猟師で釣師

猟師は26歳で始めた。

誘われて、射撃場で初めて引き金を引いた。
ちびりそうになった。
『おれ、やめるわー』 と言おうと振り返ったら、
みんな、にこにこしていた。
言い出せなかった。
しかたないから、クレーに向かって引き金を引き続けた。
うまいじゃん、と後ろから声がした。
オリンピックに出られるかもしんねえぜ、と、また声がした。
その気になった。
ひと月ほどたって、初めての猟期が来た。
猟友会の初猟に参加した。
山の上の小さな池に、20人以上が集まった。
池の片側に、ぐるっと『とや』が作ってあった。
暗いうちに『とや』にもぐりこんだ。
夜が明けた。
そーっと、『とや』の葦の陰からのぞく。
『いたっ!』
・・・・・・・・

夕方になった。
とれたカモの数は、参加人数に足りなかった。
あきらめた。

古参会員の一人が、首が緑色の見事なカモを、足元に放ってよこした
『あのー、おれ当たらなかったから』 
『会社でみんなカモを待ってるんだろ』
 
翌日は大宴会になった。
『青首はうめー!次回もお願い。』
『ブルーネック アソシエーション』 の名義で口座を作った。
『宴会で喜ばれるためにとる』 
殺生=罪悪 < 宴会
ひとつの答えになった。

それから、10数年が過ぎた。
猟友会員は、一人、また一人と減っていった。
ついに、人数不足で、山の初猟ができなくなった。

物置に、海水浴で使った小さなビニールボートがあった。
家人に、千曲川の上流まで車で送ってもらった。
水しぶきで、ボートの中にどんどん水がたまった。
腰まで水につかって5時間。
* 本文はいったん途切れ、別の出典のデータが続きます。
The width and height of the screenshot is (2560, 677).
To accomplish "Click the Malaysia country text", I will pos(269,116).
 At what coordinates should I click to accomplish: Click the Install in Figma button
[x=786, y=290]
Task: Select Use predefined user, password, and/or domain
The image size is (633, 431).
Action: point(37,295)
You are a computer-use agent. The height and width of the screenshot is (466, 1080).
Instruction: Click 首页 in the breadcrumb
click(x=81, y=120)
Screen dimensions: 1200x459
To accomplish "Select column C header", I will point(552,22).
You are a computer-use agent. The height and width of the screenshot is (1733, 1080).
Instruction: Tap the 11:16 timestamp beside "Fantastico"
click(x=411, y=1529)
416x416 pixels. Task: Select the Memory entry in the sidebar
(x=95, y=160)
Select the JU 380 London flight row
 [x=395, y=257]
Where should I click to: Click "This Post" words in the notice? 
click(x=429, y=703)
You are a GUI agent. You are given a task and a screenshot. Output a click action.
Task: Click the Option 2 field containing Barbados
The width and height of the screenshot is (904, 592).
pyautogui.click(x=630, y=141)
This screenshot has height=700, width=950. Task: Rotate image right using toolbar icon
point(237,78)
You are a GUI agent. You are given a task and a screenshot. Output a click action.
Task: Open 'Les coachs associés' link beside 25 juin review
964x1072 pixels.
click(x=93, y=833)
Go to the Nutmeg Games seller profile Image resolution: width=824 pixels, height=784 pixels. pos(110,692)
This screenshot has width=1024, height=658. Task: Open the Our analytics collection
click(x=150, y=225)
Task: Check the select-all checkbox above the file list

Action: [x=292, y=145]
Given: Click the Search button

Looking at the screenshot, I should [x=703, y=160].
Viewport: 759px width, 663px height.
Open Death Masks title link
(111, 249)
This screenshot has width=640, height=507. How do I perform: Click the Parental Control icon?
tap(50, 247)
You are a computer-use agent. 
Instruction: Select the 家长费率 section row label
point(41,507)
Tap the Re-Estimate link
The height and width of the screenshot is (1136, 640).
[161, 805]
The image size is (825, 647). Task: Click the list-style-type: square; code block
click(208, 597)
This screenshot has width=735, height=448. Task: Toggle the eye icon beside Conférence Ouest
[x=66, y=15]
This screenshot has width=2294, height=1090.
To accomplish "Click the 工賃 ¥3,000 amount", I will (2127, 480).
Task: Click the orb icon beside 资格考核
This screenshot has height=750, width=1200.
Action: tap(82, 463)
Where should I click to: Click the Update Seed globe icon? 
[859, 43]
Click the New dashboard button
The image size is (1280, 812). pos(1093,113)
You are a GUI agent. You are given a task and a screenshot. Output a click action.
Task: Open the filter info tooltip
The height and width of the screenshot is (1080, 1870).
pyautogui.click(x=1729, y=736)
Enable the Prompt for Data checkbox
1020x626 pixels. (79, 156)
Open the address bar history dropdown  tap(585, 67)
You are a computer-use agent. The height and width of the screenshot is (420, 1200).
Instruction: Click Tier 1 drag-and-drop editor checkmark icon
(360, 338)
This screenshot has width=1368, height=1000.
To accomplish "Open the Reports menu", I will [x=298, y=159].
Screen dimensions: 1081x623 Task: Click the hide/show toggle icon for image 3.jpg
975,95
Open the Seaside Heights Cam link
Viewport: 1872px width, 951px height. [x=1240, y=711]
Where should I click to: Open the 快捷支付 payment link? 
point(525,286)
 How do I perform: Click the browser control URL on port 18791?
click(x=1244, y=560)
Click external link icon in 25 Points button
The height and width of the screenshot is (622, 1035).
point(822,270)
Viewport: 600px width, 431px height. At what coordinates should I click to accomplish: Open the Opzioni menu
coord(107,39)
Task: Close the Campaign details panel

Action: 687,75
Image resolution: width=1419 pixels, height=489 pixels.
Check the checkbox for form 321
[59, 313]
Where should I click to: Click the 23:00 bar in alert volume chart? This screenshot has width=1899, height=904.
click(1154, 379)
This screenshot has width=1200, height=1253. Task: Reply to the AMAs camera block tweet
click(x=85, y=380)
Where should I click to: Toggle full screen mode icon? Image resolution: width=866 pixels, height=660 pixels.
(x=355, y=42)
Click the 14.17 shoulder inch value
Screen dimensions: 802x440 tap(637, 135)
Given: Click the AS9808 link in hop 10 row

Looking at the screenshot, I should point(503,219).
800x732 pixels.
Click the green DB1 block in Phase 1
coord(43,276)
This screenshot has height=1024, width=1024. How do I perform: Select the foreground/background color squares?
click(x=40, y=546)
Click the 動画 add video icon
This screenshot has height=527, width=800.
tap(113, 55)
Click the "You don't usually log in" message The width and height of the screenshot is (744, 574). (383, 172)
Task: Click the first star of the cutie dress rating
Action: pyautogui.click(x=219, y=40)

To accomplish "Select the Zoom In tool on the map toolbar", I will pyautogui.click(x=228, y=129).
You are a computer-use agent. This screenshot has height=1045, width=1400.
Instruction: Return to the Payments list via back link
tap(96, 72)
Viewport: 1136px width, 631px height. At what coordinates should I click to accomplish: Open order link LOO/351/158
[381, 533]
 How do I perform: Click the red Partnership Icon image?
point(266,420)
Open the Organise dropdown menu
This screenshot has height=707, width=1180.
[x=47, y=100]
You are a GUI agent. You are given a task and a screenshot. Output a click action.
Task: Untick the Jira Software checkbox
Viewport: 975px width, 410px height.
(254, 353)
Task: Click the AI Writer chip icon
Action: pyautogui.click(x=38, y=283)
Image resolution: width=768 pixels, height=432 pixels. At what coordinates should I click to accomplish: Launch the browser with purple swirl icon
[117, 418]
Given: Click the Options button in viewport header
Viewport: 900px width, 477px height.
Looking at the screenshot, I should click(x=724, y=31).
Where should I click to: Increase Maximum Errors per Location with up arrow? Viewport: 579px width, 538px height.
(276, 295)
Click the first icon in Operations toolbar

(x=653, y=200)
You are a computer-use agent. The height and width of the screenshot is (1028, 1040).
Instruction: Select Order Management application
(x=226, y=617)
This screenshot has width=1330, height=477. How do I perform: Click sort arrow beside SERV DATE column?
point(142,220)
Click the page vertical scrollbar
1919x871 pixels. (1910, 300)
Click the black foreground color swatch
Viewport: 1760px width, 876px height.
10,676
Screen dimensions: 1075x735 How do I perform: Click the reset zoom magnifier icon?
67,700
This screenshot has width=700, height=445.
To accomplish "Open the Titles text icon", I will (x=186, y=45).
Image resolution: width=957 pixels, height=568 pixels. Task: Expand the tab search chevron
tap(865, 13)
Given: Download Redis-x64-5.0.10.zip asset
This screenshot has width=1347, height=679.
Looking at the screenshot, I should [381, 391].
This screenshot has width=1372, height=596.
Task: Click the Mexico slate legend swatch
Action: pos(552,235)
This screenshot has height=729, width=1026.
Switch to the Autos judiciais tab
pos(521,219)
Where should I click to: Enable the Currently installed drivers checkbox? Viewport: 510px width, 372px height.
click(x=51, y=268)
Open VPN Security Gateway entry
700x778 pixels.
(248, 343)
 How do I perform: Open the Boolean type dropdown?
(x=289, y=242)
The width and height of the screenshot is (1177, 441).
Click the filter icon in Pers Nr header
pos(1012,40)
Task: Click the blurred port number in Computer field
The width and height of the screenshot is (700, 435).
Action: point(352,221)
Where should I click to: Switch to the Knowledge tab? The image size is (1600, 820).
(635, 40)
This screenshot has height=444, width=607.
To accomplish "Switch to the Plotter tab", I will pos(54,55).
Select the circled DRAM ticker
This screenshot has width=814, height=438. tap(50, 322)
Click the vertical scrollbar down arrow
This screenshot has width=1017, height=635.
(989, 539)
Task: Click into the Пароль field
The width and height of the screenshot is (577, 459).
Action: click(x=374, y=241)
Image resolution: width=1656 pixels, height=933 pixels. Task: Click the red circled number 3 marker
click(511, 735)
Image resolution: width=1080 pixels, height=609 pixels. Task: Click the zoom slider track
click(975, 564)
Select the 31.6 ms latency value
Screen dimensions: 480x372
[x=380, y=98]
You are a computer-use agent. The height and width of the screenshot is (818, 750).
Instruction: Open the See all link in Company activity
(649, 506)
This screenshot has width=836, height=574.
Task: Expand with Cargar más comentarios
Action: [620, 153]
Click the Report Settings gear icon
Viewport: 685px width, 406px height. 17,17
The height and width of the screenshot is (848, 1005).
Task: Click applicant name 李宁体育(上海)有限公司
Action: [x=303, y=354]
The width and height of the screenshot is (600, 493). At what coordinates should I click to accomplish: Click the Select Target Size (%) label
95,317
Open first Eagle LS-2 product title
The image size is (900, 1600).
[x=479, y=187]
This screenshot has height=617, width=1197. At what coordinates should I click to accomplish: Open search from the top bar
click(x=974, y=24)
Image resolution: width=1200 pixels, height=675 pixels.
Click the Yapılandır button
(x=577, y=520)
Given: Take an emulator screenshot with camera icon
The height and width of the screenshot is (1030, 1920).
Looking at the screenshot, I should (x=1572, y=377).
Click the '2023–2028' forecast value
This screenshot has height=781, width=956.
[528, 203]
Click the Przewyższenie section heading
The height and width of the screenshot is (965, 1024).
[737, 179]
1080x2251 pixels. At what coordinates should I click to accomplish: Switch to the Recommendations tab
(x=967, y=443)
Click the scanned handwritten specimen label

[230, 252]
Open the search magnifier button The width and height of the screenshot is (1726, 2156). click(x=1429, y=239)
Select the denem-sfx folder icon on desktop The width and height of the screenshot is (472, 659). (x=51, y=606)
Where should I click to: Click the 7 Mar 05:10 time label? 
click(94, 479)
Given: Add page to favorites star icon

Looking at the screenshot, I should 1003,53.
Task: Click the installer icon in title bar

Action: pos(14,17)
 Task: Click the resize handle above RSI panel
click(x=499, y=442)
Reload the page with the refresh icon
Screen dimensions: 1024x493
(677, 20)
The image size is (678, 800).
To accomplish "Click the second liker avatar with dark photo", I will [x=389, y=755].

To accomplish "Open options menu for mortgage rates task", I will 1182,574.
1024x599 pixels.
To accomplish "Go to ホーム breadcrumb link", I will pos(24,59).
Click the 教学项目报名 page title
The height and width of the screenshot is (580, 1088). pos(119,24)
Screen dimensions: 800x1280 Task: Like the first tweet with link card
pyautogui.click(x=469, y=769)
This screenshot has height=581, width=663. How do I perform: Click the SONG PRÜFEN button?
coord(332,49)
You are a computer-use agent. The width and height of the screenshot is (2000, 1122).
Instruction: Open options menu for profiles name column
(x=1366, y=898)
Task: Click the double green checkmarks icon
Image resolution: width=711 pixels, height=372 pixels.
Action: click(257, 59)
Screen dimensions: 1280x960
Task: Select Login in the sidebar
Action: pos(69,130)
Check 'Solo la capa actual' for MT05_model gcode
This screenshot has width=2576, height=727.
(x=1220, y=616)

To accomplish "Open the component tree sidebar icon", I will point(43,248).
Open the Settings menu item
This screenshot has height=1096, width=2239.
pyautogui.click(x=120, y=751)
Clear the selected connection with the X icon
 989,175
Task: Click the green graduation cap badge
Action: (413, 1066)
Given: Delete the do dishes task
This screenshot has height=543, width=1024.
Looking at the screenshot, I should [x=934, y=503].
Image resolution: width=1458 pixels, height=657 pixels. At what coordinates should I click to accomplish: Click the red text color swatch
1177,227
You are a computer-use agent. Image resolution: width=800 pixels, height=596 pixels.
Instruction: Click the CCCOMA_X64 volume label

やっと、自分が乗り捨てた車にたどりついた。
大きな満足感。
千曲川ボート猟のはじまりだった。

ビニールボートは、ゴムボートに変わった。
水が入っても濡れない。
快適だった。
しかし、川の流れは下り専門。
スタート地点には戻れない。。
『エンジンがほしい』

小型船舶4級を取った。
そして、船探しが始まった。
どこへ行っても、誰にあっても
『どこかに、船ない?』

1年が過ぎたころ、譲ってもいいよ、という人が現れた。
現物も見ずに、購入の約束をした。

翌日、現物を見てびっくり。
5人乗りのモーターボートだった。
でかすぎる。浅瀬で底がつかえてしまう。第一、どうやって千曲川まで運ぶんだ。
いまさら断れない。
それが、日本海釣師のはじまりだった。

結局、また、船探しになった。
今度は 『川で使える舟』 と必ず言うことにした。

2年が過ぎた。
川舟と8馬力の船外機を探し当てた。
やっと、一人でできる千曲川カモ猟師になった。